Die Verhältniszahlen zwischen Tirol und Vorarlberg zeigen, dass im Vergleich zu denen der Gesamtbevölkerung in Abwanderungs- und Zuwachsgemeinden die Tiroler Theologiestudenten insgesamt wie auch aus den einzelnen Wirtschaftssektoren proportional stärker im Priesterseminar vertreten waren als die Vorarlberger. Die Unterschiede in Gegenden mit einem Bevölkerungsrückgang waren in Tirol im Vergleich zu Vorarlberg geringfügig höher als in den Wachstumsgemeinden; überproportional besonders stark vertreten waren allerdings die Studenten der Tiroler Abwanderungsgebiete aus dem sekundären Sektor.

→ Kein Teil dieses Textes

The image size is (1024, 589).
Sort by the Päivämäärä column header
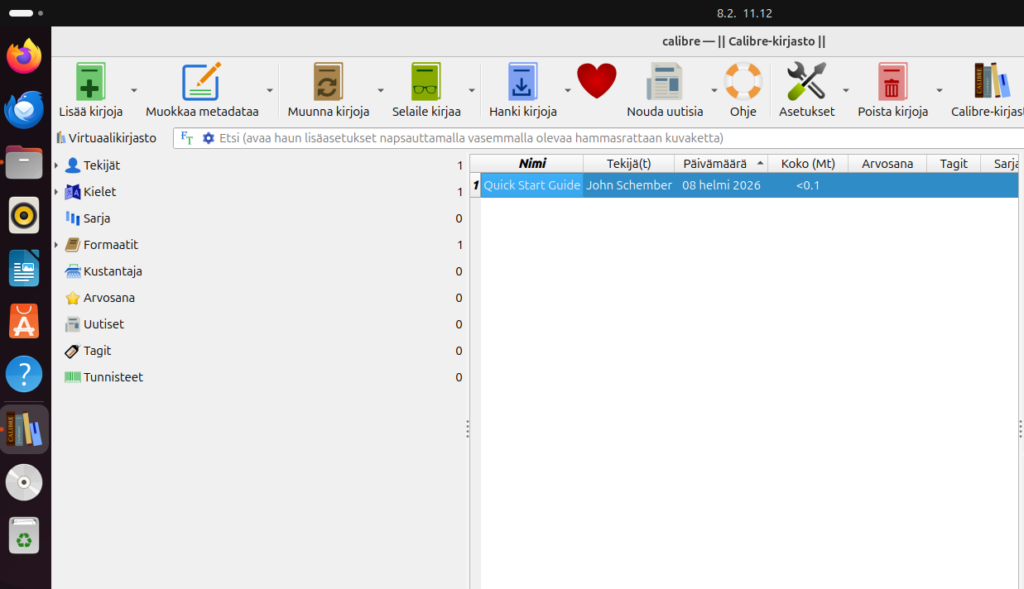[715, 163]
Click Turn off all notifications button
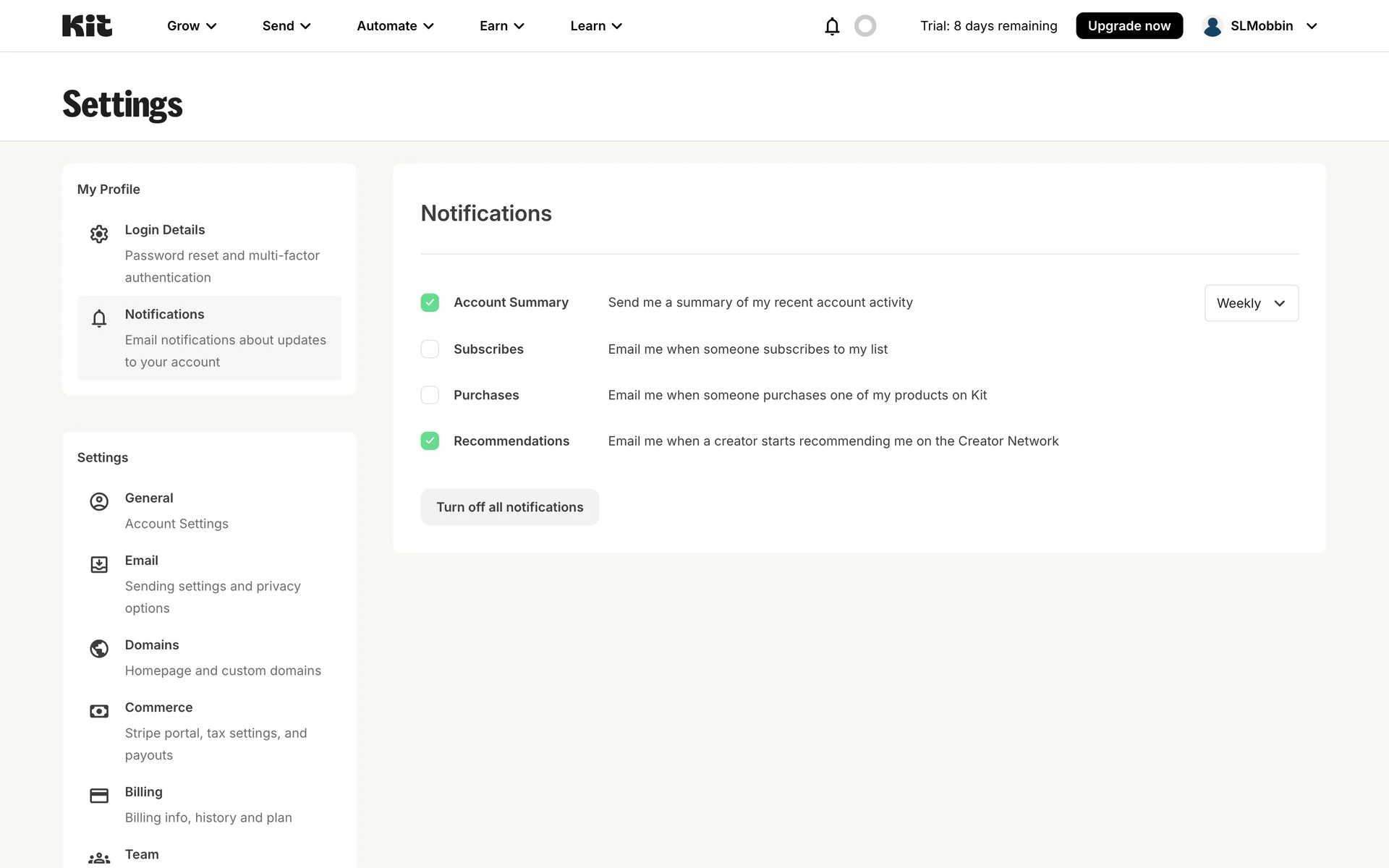This screenshot has width=1389, height=868. [x=509, y=507]
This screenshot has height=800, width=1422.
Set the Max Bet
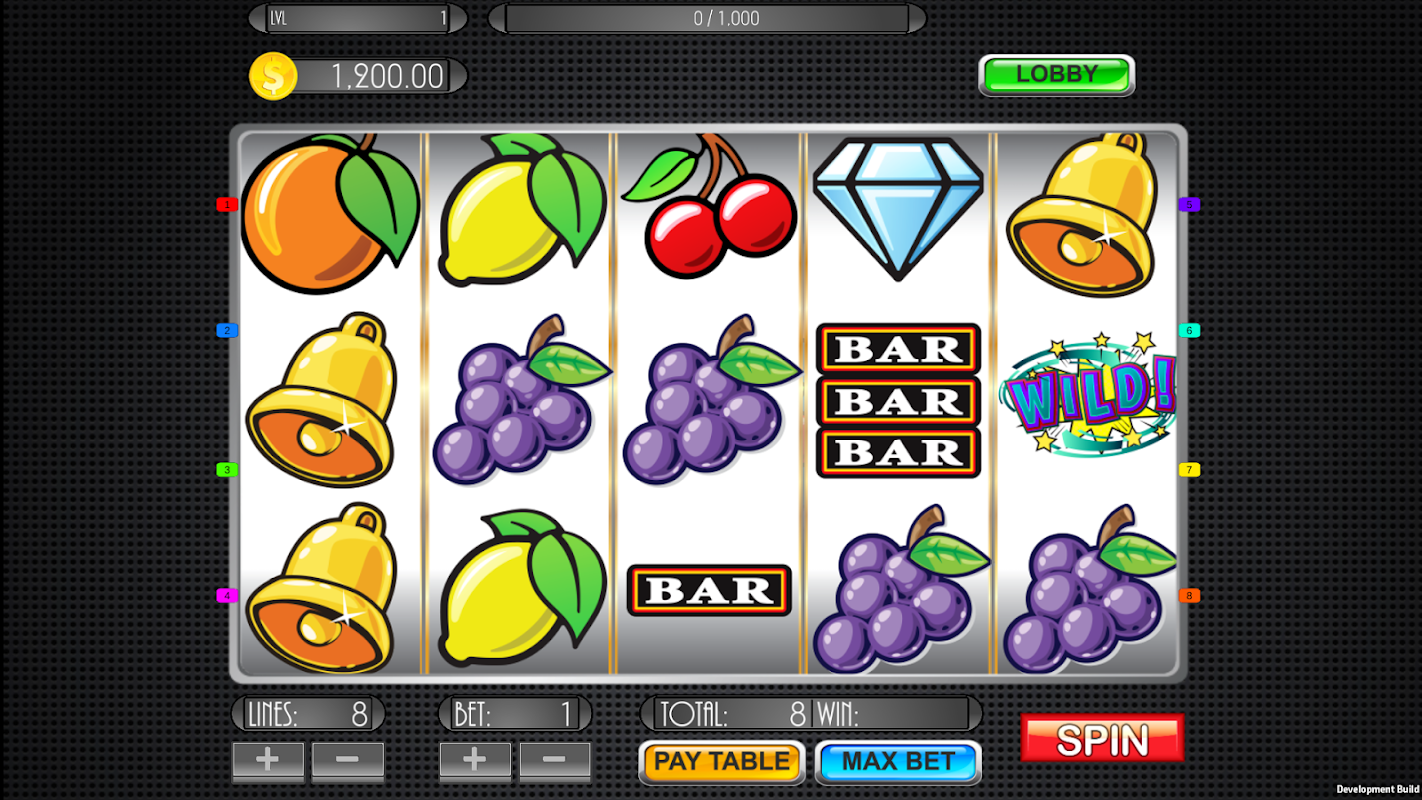pos(898,762)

Eine ausschliessliche Betrachtung des Vorarlberger Gebietes der Diözese verdeutlicht, dass ländliche Räume im Hinblick auf den Priesternachwuchs für die Kirche nicht nur bedeutsam, sondern geradezu notwendig waren. In Tirol, das insgesamt im 19. Jahrhundert noch weitgehend agrarisch geprägt war, lebten die Menschen etwa zu gleichen Teilen in Gegenden mit einer schrumpfenden und solchen mit einer wachsenden Bevölkerung und die Herkunft der Theologiestudenten verteilte sich in etwa genauso. In Vorarlberg hingegen wohnten weit weniger Personen in ausgesprochen ländlichen Regionen beziehungsweise Abwanderungsgebieten und der Anteil der aus solchen Gegenden stammenden Priesterseminaristen war im Vergleich zur dort lebenden Bevölkerung deutlich höher. Zuwanderungsgebiete waren in Vorarlberg dagegen verhältnismässig stärker bevölkert als in Tirol, - eine Tatsache, die nicht nur ein relatives Übergewicht in quantitativer Hinsicht widerspiegelt, sondern hinter der sich auch qualitative Unterschiede verbergen.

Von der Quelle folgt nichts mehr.